A scientist is studying an emergent yeast species that has become a particular danger to infants. Dick Ahlstrom reports.
A common but little-known yeast is a real danger to newborn and premature babies because of its ability to form a thin coating known as a biofilm. Now a researcher at University College Dublin using advanced genetic technologies hopes to find the yeast genes responsible, which could produce information that would lead to new kinds of treatments.
"The biofilms are drug-resistant and are a particular problem for premature neonates," says Dr Geraldine Butler, senior lecturer in UCD's department of biochemistry.
Also involved in UCD's Conway Institute of Biomolecular and Biomedical Research, Butler recently won a four-year Science Foundation Ireland investigator award worth almost 1 million.
She will use this to study a pathogenic yeast, Candida parapsilosis, an "emergent" yeast that causes an increasing number of infections.
C parapsilosis is related to the more familiar C albicans, but although C albicans has come in for extensive study and its genome has been sequenced, very little is known about C parapsilosis, despite its new importance as a cause of disease, says Butler.
It is responsible for half of all infant infections and a quarter of general infections associated with the candida organism, she says. "C parapsilosis is not sequenced at all. There is almost no sequence information for it."
She will use her award to correct that situation, carrying out a "genome sequence survey" of C parapsilosis. "It is not a full sequence, it is a survey of the genome," she says.
"What I am trying to get is partial information of a lot of genes. It will tell us quite a lot about the genome structure."
The full genome has between 26 and 30 million steps, or base pairs, and an estimated 6,500 genes. Her survey will provide a rapid overview of the yeast's genome and help identify where the genes are without a full sequence. "I would hope to identify a third of them," she says.

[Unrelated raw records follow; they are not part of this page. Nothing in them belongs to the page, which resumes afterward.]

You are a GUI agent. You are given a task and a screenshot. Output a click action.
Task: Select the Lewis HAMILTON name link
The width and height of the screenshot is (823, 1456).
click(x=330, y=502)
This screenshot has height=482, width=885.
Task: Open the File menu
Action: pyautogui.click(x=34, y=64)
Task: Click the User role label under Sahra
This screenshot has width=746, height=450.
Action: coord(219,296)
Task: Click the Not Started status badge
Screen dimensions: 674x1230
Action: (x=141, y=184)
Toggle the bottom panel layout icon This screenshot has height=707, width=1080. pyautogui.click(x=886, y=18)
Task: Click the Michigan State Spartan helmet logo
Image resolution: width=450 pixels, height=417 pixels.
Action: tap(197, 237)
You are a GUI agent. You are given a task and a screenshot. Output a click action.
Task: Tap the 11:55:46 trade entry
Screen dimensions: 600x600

Her targets are the genes linked to the yeast's ability to form biofilms, colonies of individual yeasts that join together to coat medical implants, catheters and other devices. They are resistant to drugs in this form and often cause blood infections that force the removal of what might be a life-sustaining implant.
The survey will involve chopping up the yeast's genome into about 5,000 fragments. The team will then sequence only 400 to 500 bases at either end of the fragments, data that help identify the genes quickly.
The next step is to find genes that are associated with biofilms.
"What I really want to do is try and understand why this organism makes biofilms, because this is why it is a problem organism," she explains.
"No one really knows what makes cells develop in this way. We are trying to find out which genes are switched on to form films rather than when the organism is free-living."
She and team members Dr Mary Kelly and Sean Laffey will prepare an "expression pattern" for genes, comparing biofilm and free-living yeasts to see which genes are on or off.
They will use micro arrays that can confirm the presence or absence of thousands of proteins, the substances produced by the genes, in a single sample.
This in turn will give a wealth of information about the genes linked to the formation of biofilms, she says. A better understanding of the process should throw up new ways to treat the biofilms and prevent infections without having to remove the medical implants.